Neonatal supplementation of preterm infants with long chain fatty acids, particularly docosahexaenoic acid (DHA) is the subject of several ongoing clinical trials. The rationale for supplementation is that preterm infants have low DHA, and that low DHA predisposes to the development of bronchopulmonary dysplasia (BPD). However, initial results from the clinical trial suggests inconclusive results at best, and possibly even a detrimental effect of DHA on BPD. A significant knowledge gap in the field, however, is the trafficking and utilization of supplemental DHA during development. Our lab is studying the whole body trafficking and utilization of supplemental DHA in the developing rat, with an emphasis on lung and liver.
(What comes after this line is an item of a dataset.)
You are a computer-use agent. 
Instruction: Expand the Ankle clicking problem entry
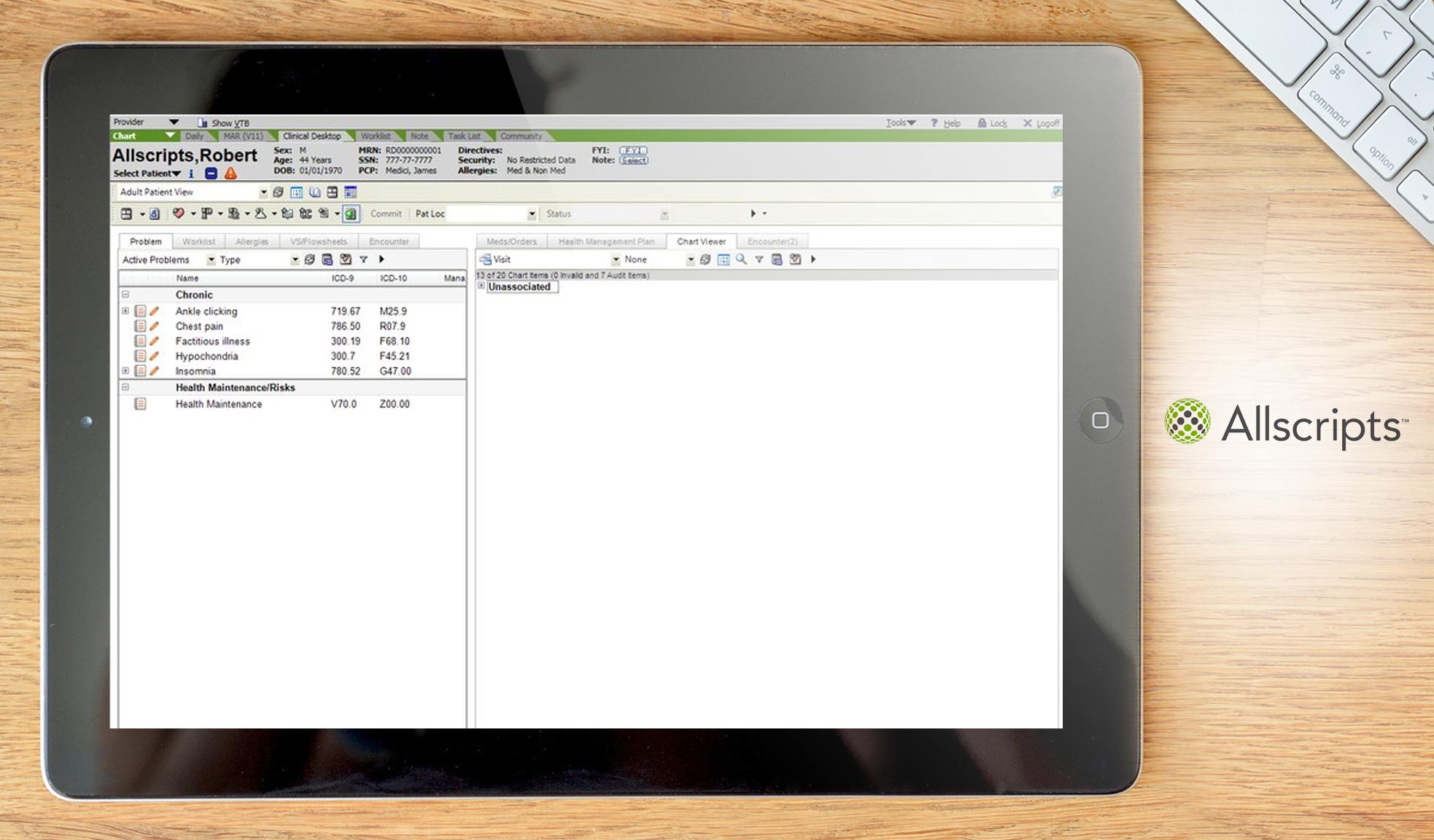(125, 311)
This project would examine the incorporation of supplemental DHA into membrane phospholipids of lung and liver, and subsequent cross-talk with epigenetic mechanisms. Experiments would utilize our rat model of DHA supplementation, with and without growth restriction. The project would involve techniques for lipidomics (via the core facility), gene and protein expression, and epigenetic techniques associated with regulation of gene expression.Prior lab experience is not necessary and many newcomers to the lab do not have any experience at the bench. Technical staff in the lab provide the first line of bench training with reinforcement from ongoing discussions with other members of the lab.
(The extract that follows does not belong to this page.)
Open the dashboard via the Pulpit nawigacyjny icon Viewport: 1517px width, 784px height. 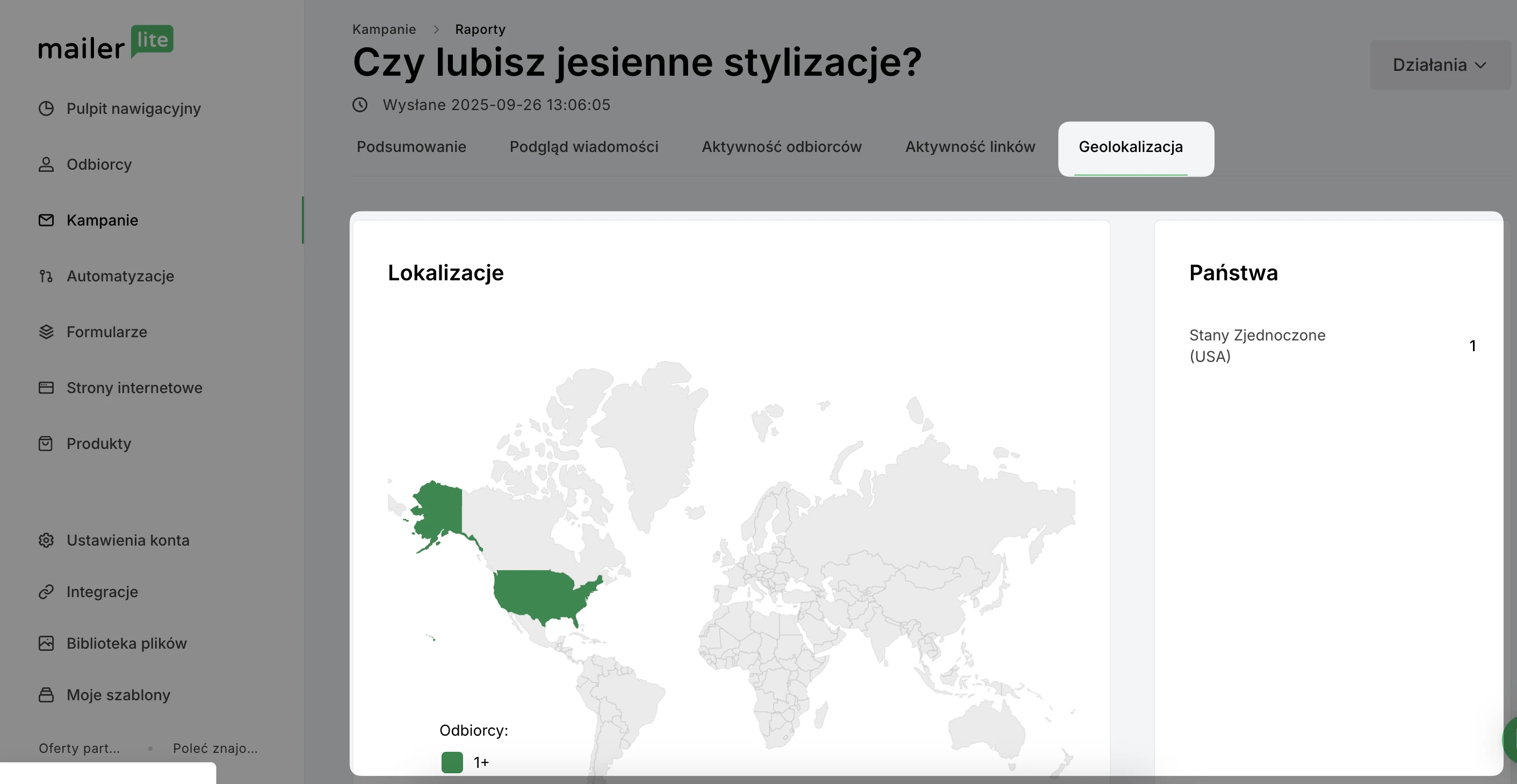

Student Learning Outcomes & Benefits
The goal of undergraduate research should be to gain experience, learn whether a particular type of research is appealing to the student, and to provide the student with the opportunity to enhance their CV for subsequent career opportunities. Our lab strives to meet all of these goals. The undergraduate student in the lab will gain insight into the clinical, biochemical, physiology surrounding neonatal development and lipids. They will also gain insight into methodological approaches, statistical considerations, and the analysis and presentation of data. Emphasis is continuously placed on scientific rigor and the responsible conduct of research. We also focus on tangible outcomes that enhance a student’s CV. These include co-authorship on abstracts and manuscripts, as well as the opportunity to showcase the summer’s research project in Divisional forums.
School of Medicine
My mentoring philosophy is one of inclusiveness, and as a result, I have been the receipt of several mentoring awards. My lab is made up of undergraduate students, medical students, masters students and neonatal fellows. We work as a team where everyone has their own focused project, yet all projects interface under common themes. The expectation is that the each member of the team brings something to the table that all other members may benefit from. I have an “open-door” policy and meet with lab members in both planned sessions and spontaneously. Weekly one-on-one meetings and lab meetings ensure an open and continuous dialogue. In addition to project specific mentoring, I spend time with students focusing on more general academic considerations, including writing abstracts, giving presentations, as well as scientific rigor and the responsible conduct of research.